Note: I’ve had a couple of problems with this blog recently–the RSS feed stopped working and I haven’t had any time to post. I’ve now fixed both problems.
I’m a huge fan of the World’s Technology Podcast from the BBC and PRI. Clark Boyd puts together a great collection of technology stories from around the world every week–not the usual stories about the latest gadgets, but stories about how technology is impacting society and culture around the world. Great stuff.
A couple of months back Clark ran a story on Chinese students using cell phones to cheat. I tweeted Clark and suggested that he take a look at some of the positive ways teachers are using cell phones in the class room. I recommended he take a look at what Greg Kulowiec has been doing in his 9th grade history classes in Massachusetts. I’ve blogged about Greg’s use of Poll Everywhere, and Greg’s posted a great video showing how he uses this text-messaging-based response system to ask his students ethical questions about the Holocaust.

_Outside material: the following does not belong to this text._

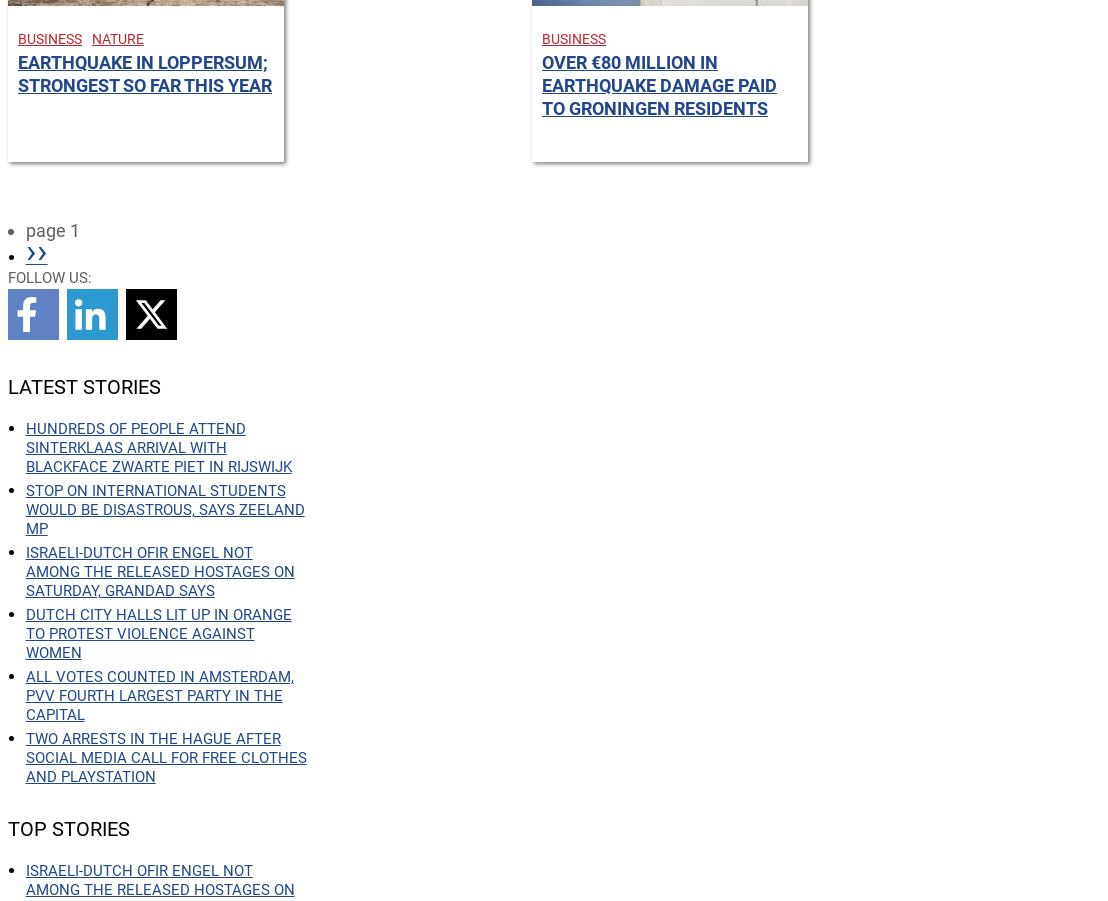 This screenshot has height=901, width=1108. Describe the element at coordinates (48, 277) in the screenshot. I see `'Follow us:'` at that location.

Well, Clark Boyd took me up on my recommendation and interviewed Greg about his use of technology in his classes. The interview ran near the beginning of episode 256 of Clark’s podcast. Greg talks about how he had his students use their cell phones during class to call people they knew and quiz them about the US Constitution and how he uses his students’ cell phones as part of a classroom response system to engage them during class.

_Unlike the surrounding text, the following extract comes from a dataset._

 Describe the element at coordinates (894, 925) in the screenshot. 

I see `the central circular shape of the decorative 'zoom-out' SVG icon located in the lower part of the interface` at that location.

Greg also describes a couple of ways to leverage his students’ cell phones’ camera functions. He had his students take photos during a class trip to the New England Aquarium and send them to Greg’s Evernote account for later use in an Animoto video, for instance. He also plans to have his students create their own Evernote accounts so they can take photos of references as they do research, send those photos to their Evernote accounts, and use Evernote’s tagging ability to organize their research notes. Very cool stuff. I think it’s time I signed up for an Evernote account.
Props to Clark Boyd for being open to listener suggestions and to Greg Kulowiec for being willing to share his innovative uses of technology. You can follow Greg’s continuing experiments on his blog, The History 2.0 Classroom.